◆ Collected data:
start

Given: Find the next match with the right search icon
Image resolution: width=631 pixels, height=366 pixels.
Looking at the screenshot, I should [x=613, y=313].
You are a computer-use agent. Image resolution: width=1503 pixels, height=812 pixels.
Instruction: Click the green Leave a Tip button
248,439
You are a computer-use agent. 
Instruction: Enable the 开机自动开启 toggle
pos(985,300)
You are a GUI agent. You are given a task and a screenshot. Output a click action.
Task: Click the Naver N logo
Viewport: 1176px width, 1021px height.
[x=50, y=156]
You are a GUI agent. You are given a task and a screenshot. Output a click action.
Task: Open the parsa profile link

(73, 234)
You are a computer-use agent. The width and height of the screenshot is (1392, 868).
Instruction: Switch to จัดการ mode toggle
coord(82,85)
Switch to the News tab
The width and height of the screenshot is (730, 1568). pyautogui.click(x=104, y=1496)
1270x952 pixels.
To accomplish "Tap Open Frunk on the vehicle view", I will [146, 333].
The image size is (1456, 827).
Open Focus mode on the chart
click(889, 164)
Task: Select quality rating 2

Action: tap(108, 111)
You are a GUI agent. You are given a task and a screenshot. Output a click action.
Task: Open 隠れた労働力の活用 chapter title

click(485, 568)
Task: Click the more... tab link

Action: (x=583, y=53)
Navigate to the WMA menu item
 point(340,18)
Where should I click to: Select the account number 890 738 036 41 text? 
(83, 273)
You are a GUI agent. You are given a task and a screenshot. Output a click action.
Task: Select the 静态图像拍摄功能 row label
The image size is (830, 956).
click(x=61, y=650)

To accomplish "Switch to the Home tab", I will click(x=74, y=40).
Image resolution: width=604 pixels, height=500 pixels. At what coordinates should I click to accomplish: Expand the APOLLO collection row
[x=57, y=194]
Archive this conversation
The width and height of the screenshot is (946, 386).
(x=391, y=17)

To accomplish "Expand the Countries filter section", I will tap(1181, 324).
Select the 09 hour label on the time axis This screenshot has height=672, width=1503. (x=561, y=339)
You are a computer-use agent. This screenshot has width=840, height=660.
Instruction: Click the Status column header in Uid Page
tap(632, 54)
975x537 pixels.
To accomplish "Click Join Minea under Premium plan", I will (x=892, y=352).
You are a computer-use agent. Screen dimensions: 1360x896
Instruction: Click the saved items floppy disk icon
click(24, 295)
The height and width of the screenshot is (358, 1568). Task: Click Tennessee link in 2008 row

end

◆ EXERCISE: Reproduce the stretch of the listing from its beginning through the line containing "pos(985,300)", both ends included.

◆ OUTPUT OF THE EXERCISE:
Given: Find the next match with the right search icon
Image resolution: width=631 pixels, height=366 pixels.
Looking at the screenshot, I should [x=613, y=313].
You are a computer-use agent. Image resolution: width=1503 pixels, height=812 pixels.
Instruction: Click the green Leave a Tip button
248,439
You are a computer-use agent. 
Instruction: Enable the 开机自动开启 toggle
pos(985,300)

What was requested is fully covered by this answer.